Review Summary: Is Joey Bada$$ restrained by his influences? I don't think he is.
Having read some reviews of ‘1999’, there’s an overwhelming consensus: Joey Bada$$ isn’t anything new. Does a great album need an edge – concise, genre-defying creativity? Probably. But a good album? Well, I’m not sure it does.
‘1999’ doesn’t change hip hop, but does it need to? Joey Bada$$ was 17 when he released ‘1999’, and it’s a mixtape – a mixtape! This kid’s awesome; he revives boom-bap: confident punch lines over stripped-down production. We’ve seen most of it before – it’s not a 5/5 record – but it’s a prodigious debut, smooth and smart in all the ways it should be.
Joey’s lyrical, and I don’t mean Drake style, first-word-last, “it’s boring – paint drying” type of lyrical. I mean he packs rhymes on top of one another, multi-layering his verses. Sometimes, the startling way he pieces it together actually makes me laugh out loud.
“So my voice over the snares is the only way they hear what I got behind my membrane,
But I’ve been smoking chem.-strains,
So lately I’ve been having hard times with remembering.”
(MF DOOM produced ‘World Domination’.)
‘1999’ is an album meant for chilling. It’s hazy, foggy and jazzy which makes for an alright relax-record. Actually, it compliments his adolescent sluggishness and his peculiar lazy intelligence gives it a bit of buoyancy. It’s not unmanageable, but becomes quite indistinct in places. Not enough of ‘1999’ is striking; it’s missing oomph. The Production is exceptional – Joey recruits some huge names. His rapping’s old-skool (1999, to be exact!) and strikes an oddly casual balance between Big L punch and Lord Finesse precision. He’s rooted in his influences, and Lord Finesse actually produces ‘Funky Ho’$’, but in his strive for culture it all gets a bit foggy and disordered. Take ‘Killuminati’ as an example of a particularly knotty track. It’s meant to be stoner, skater hip hop, I know, but the backing on this one drones on, and on, and on.
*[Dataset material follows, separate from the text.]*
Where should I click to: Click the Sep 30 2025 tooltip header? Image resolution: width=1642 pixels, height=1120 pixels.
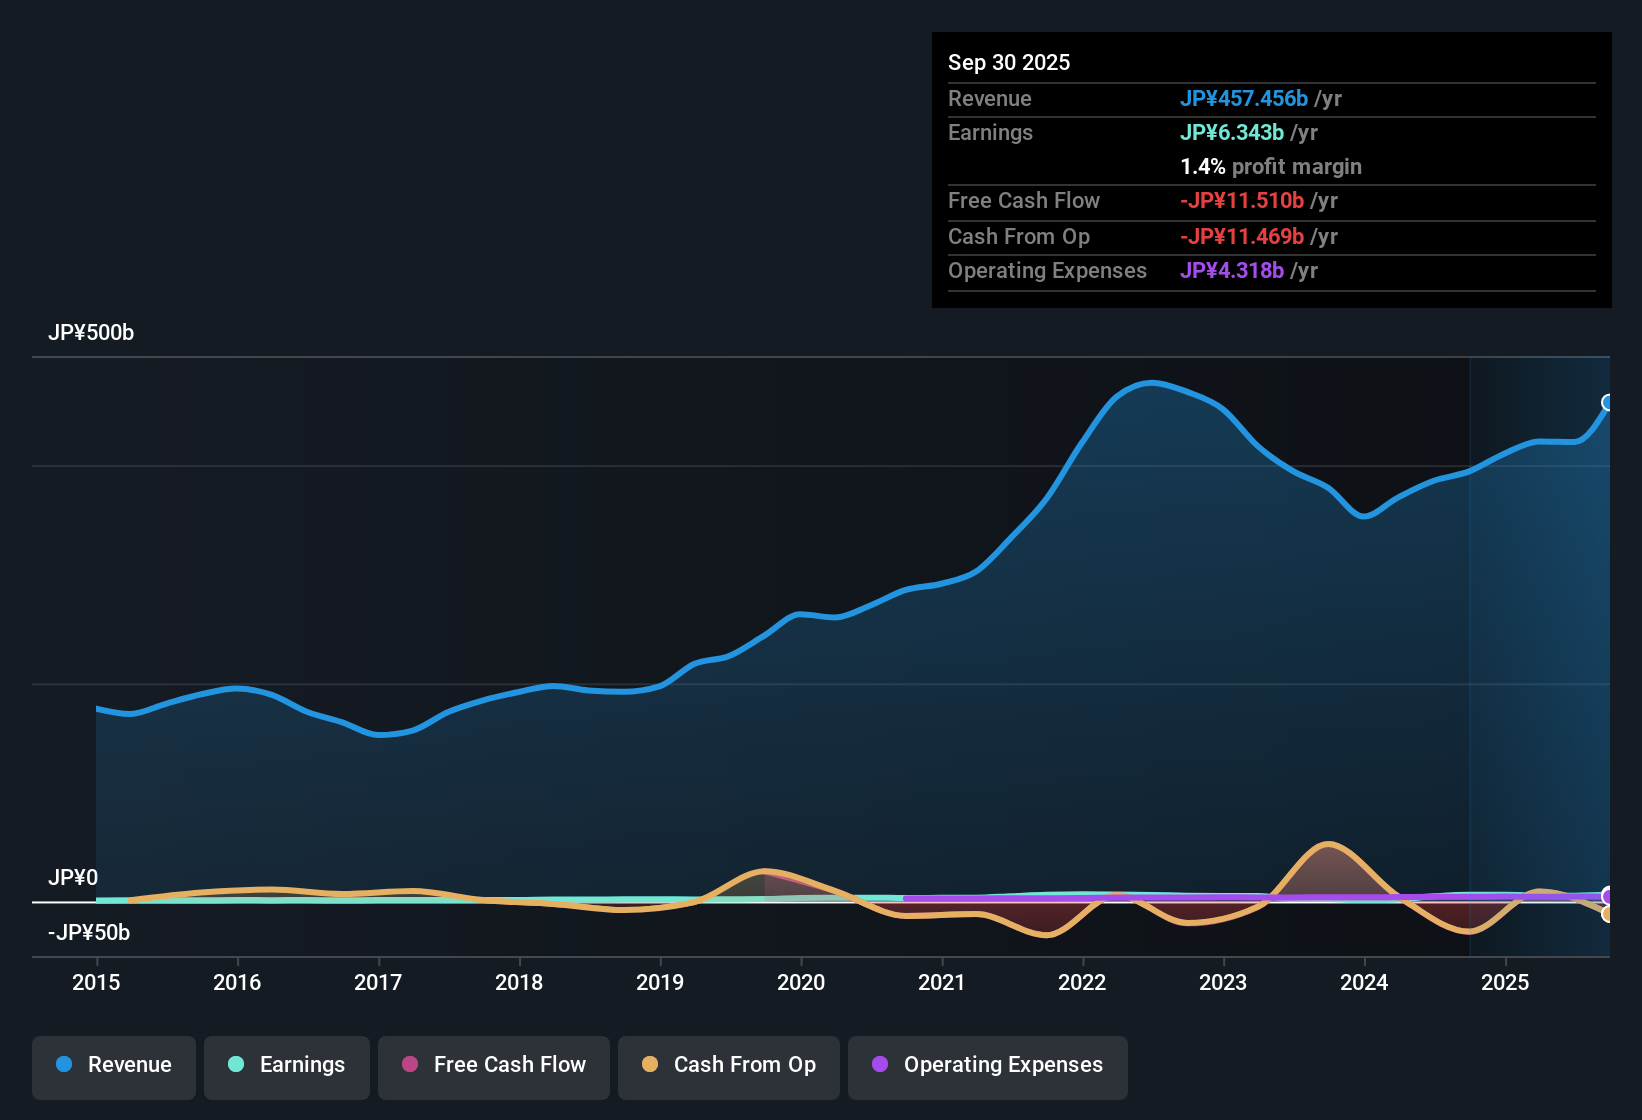(x=1009, y=62)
Is Joey Bada$$ restrained by these influences, though? I don’t think he is. There’s a promising hint of modernity, the strict lyricism over chilled-out beats that Kendrick Lamar popularizes. There’s not much fresh on ‘1999’, but Joey shows he just might fix the skill of old-school to the sound of new-school. That he’s a bit retro isn’t a bad thing.